The dishes include pork belly ssam, the Korean word for wrap, Korean BBQ short ribs, and pizza with beef that's topped with a gochujang vinaigrette salad.
Kim tells personal stories through her food.
"This is a childhood favorite of mine," Kim told Dana Jacobson for "CBS This Morning Saturday." "My mother used to stick Japanese sweet potatoes in our fireplace when we were little. And we'd take 'em out of the coals, unwrap them and eat them like candy. And I loved that treat."
Kim immigrated to the U.S. in the late 1970s when she was four years old.
"It's really my maternal grandmother who raised us because both my parents worked sort of graveyard shifts," Kim said. "I was always by her side when she was cooking. I always wanted to help. I always wanted to stir the pot when something was boiling. And it was just a part of my-- my upbringing."
Kim said she was a class clown growing up. Her parents, who worked multiple jobs, wanted a better life for her as a doctor or lawyer. For college she headed to New York City.
"When I got into Columbia, I thought, 'OK, the parents are good with that.' But my ulterior motive was I was gonna start acting and someday my name would be up in lights. And I'd be on Broadway," Kim said. "And so ironically, I got my head-shots done in New York. And I moved back to Minneapolis and I started an eight-year acting career back home."
Kim appeared in productions ranging from Shakespeare's Othello to promotional videos. But she was tired of the uncertainty of acting when, in 2007, her boyfriend, now husband, Conrad Leifur lost his job in finance.
He suggested Kim open a restaurant.
"I'm the risk-taker, and my job was to basically push Ann over the-- over the cliff," Leifur said.
Kim missed New York pizza and wanted to bring it to Minneapolis. She began reading books on baking before studying under Tony Gemignani, a 13-time world pizza champion, in San Francisco.
After Kim and Leifur walked their dog by an empty convenience store in 2009, they knew where they would open their first restaurant. They emptied their savings and maxed out their credit cards to open Pizzeria Lola.
"It was a lot of work. It was a lot of hours," Kim said. "But it was a lot of fun."
Just more than two years later they opened Hello Pizza, a New York-style slice shop like she remembers from college.
But their most ambitious project is Young Joni, which they named after each of their mothers.
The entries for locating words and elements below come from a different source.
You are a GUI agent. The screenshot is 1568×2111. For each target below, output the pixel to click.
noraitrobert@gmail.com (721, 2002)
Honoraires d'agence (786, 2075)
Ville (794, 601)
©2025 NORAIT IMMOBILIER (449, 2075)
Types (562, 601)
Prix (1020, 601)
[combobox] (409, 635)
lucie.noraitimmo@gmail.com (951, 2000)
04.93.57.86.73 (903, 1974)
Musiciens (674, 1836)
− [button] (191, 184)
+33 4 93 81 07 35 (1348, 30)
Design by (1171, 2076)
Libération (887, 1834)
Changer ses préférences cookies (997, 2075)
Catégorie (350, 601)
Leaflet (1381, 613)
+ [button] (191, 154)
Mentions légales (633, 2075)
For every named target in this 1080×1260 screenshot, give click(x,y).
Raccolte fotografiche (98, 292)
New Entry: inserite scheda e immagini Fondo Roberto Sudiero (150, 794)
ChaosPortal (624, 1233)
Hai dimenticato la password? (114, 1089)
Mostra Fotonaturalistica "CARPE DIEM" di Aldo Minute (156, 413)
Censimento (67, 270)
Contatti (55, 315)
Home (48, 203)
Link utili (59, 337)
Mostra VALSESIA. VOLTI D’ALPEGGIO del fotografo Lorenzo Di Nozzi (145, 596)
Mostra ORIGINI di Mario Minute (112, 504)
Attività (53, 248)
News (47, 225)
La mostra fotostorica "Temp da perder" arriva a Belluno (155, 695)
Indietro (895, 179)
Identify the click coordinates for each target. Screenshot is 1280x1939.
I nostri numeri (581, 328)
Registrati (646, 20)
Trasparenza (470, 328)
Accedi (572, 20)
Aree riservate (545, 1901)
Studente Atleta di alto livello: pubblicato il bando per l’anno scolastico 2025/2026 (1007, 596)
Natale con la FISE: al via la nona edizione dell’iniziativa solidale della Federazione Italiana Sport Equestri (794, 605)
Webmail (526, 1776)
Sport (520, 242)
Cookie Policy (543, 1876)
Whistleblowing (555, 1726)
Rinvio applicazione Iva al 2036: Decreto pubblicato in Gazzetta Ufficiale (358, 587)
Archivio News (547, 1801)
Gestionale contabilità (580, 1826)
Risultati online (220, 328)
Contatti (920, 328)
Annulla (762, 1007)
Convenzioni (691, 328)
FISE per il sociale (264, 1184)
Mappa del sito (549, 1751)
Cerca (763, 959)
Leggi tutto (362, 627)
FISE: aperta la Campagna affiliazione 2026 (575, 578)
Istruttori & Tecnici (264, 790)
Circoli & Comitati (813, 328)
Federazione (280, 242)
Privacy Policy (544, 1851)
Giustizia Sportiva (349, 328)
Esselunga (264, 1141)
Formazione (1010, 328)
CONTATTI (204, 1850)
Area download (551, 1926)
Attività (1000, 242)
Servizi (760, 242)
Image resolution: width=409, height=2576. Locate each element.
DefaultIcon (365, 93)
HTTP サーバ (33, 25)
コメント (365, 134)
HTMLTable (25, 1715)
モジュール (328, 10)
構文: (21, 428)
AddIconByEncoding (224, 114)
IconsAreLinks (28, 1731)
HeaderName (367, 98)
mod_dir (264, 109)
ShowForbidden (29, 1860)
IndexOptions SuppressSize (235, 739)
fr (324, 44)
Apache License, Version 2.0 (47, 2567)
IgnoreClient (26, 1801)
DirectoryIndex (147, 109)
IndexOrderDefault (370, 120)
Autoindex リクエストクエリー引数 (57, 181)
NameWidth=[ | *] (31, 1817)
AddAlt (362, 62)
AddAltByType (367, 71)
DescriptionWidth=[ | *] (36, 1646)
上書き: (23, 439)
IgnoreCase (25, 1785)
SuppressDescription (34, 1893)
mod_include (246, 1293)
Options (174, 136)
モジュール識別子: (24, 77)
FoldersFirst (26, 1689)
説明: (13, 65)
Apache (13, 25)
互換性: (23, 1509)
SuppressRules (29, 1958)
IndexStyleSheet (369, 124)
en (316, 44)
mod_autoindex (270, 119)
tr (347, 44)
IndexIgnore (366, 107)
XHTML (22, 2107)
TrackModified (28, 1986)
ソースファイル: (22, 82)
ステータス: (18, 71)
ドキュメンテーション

The roughly 7,000 square foot restaurant includes a back bar speakeasy modelled after Leifur's family cabin in North Dakota.
"Creativity has always driven me," Kim says. "To me, I just left one stage,the theatre stage for another stage."
Kim, the aspiring actress turned professional chef, was recently named a semifinalist for the James Beard Awards after being a finalist one year ago.
"They call it the Oscars of food," Kim says. "So, if I wasn't gonna get that Oscar on the stage or behind the screen, I was gonna get it-- you know, hopefully get it somehow."
But for Kim, it's not the trophies that count most.
"All of those things, are really, really nice and it's an honor, Kim says. "But it's really about the people that fill the seats and love what we do."